From above observations, it is clear that the issuance of notice or payment of salary in lieu of notice is mandatory provision under Section 5(3). As that procedure has not been followed, order of termination passed by the respondent-Management with effect from 29.12.2004 is invalid and is liable to be set aside.
10. At this stage, after taking instructions from the petitioner, learned counsel for the petitioner makes statement that the petitioner will not claim back wages and she would be satisfied only with order of reinstatement with continuity of service.

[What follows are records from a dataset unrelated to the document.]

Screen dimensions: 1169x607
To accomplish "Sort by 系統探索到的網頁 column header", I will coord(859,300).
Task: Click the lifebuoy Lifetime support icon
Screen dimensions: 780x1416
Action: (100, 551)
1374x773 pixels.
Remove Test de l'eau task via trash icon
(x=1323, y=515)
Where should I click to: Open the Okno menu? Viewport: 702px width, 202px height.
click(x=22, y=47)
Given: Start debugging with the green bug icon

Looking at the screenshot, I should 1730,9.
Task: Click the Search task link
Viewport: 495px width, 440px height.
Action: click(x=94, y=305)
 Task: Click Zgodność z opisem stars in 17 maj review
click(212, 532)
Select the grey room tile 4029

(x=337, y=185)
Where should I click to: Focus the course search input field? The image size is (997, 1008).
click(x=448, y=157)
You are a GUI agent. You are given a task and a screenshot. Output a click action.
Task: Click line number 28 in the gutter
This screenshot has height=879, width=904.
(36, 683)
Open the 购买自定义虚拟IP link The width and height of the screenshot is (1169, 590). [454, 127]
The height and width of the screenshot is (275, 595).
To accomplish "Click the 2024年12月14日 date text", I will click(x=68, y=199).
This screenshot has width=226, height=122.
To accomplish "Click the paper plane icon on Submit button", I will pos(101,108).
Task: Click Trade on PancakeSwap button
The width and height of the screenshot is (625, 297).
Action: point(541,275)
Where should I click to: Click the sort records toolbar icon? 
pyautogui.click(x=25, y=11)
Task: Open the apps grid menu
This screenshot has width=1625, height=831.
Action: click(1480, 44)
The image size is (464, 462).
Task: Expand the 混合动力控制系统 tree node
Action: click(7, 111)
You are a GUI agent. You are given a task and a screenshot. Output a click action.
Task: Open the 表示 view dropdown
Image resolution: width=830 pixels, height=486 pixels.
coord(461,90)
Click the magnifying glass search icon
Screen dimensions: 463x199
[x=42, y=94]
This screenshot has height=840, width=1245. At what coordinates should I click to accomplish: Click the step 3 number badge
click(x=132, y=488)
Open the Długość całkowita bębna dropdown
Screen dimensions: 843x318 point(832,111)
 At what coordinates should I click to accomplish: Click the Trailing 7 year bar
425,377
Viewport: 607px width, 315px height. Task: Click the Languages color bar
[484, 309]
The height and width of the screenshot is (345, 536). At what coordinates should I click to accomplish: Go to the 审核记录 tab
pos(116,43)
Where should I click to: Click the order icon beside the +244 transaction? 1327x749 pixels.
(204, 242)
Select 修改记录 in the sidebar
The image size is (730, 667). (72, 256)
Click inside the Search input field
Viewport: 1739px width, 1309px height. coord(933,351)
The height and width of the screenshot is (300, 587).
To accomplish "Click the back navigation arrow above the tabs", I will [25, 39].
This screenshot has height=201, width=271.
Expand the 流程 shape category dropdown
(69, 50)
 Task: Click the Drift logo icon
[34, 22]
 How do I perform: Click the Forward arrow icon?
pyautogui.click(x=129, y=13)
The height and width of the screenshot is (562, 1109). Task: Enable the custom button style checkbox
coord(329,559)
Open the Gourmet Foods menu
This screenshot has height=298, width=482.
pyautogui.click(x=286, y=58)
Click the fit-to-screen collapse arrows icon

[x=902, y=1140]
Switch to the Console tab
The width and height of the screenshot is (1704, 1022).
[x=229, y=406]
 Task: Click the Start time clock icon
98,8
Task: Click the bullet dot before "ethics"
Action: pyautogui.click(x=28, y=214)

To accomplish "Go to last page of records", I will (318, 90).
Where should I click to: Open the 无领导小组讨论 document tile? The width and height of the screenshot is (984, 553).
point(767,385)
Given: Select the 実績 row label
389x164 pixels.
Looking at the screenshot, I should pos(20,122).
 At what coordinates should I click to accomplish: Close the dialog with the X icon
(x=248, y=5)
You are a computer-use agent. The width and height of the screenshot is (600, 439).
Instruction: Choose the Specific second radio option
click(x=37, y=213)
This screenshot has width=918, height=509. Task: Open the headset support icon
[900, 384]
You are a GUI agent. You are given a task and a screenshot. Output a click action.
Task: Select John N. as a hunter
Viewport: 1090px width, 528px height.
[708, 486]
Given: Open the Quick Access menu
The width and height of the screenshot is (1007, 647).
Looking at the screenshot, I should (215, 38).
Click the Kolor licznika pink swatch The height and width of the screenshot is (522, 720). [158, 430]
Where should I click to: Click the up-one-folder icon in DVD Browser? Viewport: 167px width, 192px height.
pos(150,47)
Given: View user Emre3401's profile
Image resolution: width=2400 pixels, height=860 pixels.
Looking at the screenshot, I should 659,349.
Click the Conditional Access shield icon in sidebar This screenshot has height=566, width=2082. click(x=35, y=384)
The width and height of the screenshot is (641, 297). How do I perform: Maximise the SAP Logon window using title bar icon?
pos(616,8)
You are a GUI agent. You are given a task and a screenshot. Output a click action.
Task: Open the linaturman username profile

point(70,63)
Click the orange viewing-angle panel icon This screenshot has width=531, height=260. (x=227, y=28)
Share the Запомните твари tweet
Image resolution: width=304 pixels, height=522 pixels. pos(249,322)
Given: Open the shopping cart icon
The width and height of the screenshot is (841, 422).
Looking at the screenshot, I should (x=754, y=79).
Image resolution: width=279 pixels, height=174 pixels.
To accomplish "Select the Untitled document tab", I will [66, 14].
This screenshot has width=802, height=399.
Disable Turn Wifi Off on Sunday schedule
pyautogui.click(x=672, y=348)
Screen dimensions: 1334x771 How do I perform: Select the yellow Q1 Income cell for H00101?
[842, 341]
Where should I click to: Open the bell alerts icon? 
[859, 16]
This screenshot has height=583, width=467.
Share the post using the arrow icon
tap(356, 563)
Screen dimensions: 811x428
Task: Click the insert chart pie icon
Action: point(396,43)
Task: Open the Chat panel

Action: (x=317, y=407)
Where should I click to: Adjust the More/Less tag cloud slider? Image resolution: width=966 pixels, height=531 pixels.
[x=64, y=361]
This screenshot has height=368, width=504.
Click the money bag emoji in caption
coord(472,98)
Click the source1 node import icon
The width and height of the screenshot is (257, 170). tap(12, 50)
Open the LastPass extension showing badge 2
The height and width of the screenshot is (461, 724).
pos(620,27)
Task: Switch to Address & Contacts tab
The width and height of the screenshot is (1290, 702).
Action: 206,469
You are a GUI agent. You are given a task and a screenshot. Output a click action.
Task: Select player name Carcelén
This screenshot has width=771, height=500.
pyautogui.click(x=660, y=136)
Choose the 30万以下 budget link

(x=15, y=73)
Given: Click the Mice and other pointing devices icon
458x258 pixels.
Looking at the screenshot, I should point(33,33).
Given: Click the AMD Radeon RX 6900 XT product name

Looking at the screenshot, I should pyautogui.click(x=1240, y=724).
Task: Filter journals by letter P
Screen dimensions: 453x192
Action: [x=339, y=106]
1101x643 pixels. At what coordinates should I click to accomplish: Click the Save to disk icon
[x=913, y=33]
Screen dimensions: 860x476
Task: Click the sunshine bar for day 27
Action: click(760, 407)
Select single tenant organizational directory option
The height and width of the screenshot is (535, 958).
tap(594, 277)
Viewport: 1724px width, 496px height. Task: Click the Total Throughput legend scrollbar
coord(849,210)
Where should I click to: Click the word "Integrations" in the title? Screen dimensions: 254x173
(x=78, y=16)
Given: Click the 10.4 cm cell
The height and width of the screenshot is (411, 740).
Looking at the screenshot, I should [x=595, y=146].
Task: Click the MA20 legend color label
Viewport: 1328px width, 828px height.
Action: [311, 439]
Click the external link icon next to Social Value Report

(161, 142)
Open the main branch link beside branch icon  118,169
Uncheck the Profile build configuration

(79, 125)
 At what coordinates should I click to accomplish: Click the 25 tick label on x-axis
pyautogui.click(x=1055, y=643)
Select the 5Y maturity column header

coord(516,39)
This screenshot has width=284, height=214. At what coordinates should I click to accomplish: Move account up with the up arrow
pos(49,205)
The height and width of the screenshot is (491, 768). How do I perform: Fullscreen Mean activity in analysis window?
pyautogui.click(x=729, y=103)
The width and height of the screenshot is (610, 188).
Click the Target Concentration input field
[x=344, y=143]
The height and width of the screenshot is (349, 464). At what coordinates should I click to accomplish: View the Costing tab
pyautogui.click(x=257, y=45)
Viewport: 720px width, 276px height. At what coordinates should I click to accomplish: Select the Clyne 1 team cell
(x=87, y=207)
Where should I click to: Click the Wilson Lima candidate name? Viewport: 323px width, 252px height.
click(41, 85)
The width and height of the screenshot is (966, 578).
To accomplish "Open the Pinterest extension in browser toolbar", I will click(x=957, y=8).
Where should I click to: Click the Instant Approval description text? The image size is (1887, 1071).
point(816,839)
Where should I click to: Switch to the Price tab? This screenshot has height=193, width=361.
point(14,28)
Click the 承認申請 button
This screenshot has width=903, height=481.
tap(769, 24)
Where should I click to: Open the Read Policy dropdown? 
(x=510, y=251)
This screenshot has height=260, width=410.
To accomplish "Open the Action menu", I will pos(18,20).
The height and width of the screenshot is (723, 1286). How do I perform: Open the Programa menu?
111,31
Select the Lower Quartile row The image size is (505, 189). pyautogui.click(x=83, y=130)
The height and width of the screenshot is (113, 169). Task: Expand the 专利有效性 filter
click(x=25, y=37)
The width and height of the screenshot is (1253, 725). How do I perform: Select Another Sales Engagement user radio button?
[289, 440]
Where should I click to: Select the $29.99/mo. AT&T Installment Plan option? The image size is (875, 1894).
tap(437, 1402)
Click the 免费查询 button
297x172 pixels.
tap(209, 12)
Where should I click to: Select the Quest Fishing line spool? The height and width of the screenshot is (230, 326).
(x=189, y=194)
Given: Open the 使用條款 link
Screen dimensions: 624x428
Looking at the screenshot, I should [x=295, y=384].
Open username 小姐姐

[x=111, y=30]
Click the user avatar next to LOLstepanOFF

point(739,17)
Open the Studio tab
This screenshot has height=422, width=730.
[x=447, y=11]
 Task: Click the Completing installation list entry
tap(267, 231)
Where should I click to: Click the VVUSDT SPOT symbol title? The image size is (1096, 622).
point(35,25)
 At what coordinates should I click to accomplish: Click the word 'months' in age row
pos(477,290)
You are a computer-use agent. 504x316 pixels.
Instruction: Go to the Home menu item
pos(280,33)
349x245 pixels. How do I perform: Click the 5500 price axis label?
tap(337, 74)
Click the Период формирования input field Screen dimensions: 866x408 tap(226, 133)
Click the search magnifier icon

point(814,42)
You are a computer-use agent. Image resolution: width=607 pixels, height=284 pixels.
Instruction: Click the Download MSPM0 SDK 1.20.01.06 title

11. For the aforesaid reasons the writ petition is allowed. Impugned order passed by School Tribunal is hereby set aside. Order dated 29.12.2004 passed by the respondent Management terminating services of the petitioner with immediate effect is hereby quashed and set aside. The petitioner shall be reinstated to the post of Assistant Teacher with continuity of service from 29.12.2004 within four weeks from this date. However, as the petitioner has waived right to back wages, the Management shall not be required to pay back-wages till the date of her reinstatement within four weeks.
Rule is made absolute in the above terms. No order as to costs.